Trecho do texto:
::::::::::

# mais nova/mais jovem



## galcosta

Tanto faz se eu falar de "X é a mais nova" ou "X é a mais jovem"?

Gal


----------



## Vanda

Somos 7 irmãs, X é a mais nova. Contudo, não há problema em se dizer que é a mais jovem.


----------



## galcosta

Brigada Vanda!!


----------



## Outsider

"Mais jovem" é mais delicado que "mais nova", mas ambas estão certas.


----------



## galcosta

Não sabia disso Outsider, brigada!


----------



## Tomby

Outsider said:


> "Mais jovem" é mais delicado que "mais nova", mas ambas estão certas.


Eu também pensava que só podia usar-se "mais nova". Obrigado! 
TT.


----------



## Outsider

Um esclarecimento: "jovem" usa-se exclusivamente com pessoas; "nova" pode-se usar com pessoas ou coisas. Como em espanhol, imagino eu.


----------



## Tomby

Não Outsider. Este tipo de frases é um martírio para os estudantes espanhóis de português. 
Nos dizemos: "_Mi hermana es mayor que yo_". Às vezes ainda pior: "_Mi hermana es más grande que yo_". 
Então traduzimos mal este tipo de frases.
Em português, a meu ver, teria sentido se a minha irmã medisse 190 cm. e eu 155 cm. 
Não sei se me fiz entender. 
Cumprimentos!
TT.


----------



## Outsider

Ah, sim! Tem razão.

::::::::::

Exercício 1: Segundo Outsider na discussão sobre "mais nova" e "mais jovem", com que se usa exclusivamente a palavra "jovem"?

Linhas de dados:
::::::::::

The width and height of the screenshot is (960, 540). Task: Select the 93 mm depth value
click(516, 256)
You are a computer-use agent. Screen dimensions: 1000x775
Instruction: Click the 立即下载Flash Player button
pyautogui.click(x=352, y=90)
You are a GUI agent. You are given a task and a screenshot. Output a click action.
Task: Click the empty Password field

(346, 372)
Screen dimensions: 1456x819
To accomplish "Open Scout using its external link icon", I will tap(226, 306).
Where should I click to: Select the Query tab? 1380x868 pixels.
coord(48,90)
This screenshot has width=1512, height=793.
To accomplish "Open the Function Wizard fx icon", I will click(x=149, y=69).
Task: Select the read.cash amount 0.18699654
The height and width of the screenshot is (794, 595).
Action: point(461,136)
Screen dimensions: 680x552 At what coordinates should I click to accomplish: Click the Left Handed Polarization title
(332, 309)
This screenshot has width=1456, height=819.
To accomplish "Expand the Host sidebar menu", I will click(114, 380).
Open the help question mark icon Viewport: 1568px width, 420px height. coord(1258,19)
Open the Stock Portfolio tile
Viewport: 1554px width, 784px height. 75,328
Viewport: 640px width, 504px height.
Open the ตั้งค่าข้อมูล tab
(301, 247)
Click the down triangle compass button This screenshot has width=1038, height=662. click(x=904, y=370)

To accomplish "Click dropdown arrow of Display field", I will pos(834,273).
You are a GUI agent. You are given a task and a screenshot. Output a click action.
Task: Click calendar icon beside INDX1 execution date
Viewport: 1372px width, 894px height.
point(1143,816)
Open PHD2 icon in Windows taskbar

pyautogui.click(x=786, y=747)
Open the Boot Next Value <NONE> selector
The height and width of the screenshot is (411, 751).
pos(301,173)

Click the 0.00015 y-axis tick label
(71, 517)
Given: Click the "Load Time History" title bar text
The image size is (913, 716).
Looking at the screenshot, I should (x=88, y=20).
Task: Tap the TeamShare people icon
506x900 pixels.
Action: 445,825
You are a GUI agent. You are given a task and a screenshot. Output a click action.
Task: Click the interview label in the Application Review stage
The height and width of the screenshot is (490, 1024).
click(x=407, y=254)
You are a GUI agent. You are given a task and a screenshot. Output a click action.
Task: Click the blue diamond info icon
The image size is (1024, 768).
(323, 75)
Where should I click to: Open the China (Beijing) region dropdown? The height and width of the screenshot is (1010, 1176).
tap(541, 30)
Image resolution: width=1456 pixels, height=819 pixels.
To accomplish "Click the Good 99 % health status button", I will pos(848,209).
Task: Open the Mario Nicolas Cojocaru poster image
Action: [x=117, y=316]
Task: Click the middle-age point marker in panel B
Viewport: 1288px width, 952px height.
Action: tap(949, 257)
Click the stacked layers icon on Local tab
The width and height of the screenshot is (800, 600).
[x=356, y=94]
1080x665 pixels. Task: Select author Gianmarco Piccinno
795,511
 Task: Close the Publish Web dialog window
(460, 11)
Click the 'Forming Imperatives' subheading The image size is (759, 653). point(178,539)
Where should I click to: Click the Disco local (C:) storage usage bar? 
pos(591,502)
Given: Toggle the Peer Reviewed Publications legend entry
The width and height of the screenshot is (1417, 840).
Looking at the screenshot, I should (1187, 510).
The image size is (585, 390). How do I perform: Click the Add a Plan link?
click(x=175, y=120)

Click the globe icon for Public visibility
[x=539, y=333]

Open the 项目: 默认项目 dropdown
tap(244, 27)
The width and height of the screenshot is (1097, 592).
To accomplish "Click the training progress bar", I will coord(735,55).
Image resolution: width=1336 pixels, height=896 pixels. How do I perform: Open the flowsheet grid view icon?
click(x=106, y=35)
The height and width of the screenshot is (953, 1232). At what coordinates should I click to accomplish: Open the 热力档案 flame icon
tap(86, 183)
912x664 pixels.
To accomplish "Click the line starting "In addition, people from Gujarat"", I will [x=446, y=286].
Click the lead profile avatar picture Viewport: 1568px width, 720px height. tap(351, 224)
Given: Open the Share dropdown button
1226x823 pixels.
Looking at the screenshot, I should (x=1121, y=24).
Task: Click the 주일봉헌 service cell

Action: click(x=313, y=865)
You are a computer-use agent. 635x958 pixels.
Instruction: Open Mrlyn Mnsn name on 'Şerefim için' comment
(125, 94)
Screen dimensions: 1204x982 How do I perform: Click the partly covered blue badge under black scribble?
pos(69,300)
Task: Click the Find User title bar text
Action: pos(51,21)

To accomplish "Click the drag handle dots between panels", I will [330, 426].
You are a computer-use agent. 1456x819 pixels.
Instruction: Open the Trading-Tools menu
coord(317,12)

::::::::::

Exercício 2: Copie dos registros, sem nenhuma alteração, as linhas que vão da que contém "Open the Stock Portfolio tile" até a que contém "I will pos(834,273).", incluindo as duas.

Resposta correta 1: Exclusivamente com pessoas.

Resposta correta 2:
Open the Stock Portfolio tile
Viewport: 1554px width, 784px height. 75,328
Viewport: 640px width, 504px height.
Open the ตั้งค่าข้อมูล tab
(301, 247)
Click the down triangle compass button This screenshot has width=1038, height=662. click(x=904, y=370)

To accomplish "Click dropdown arrow of Display field", I will pos(834,273).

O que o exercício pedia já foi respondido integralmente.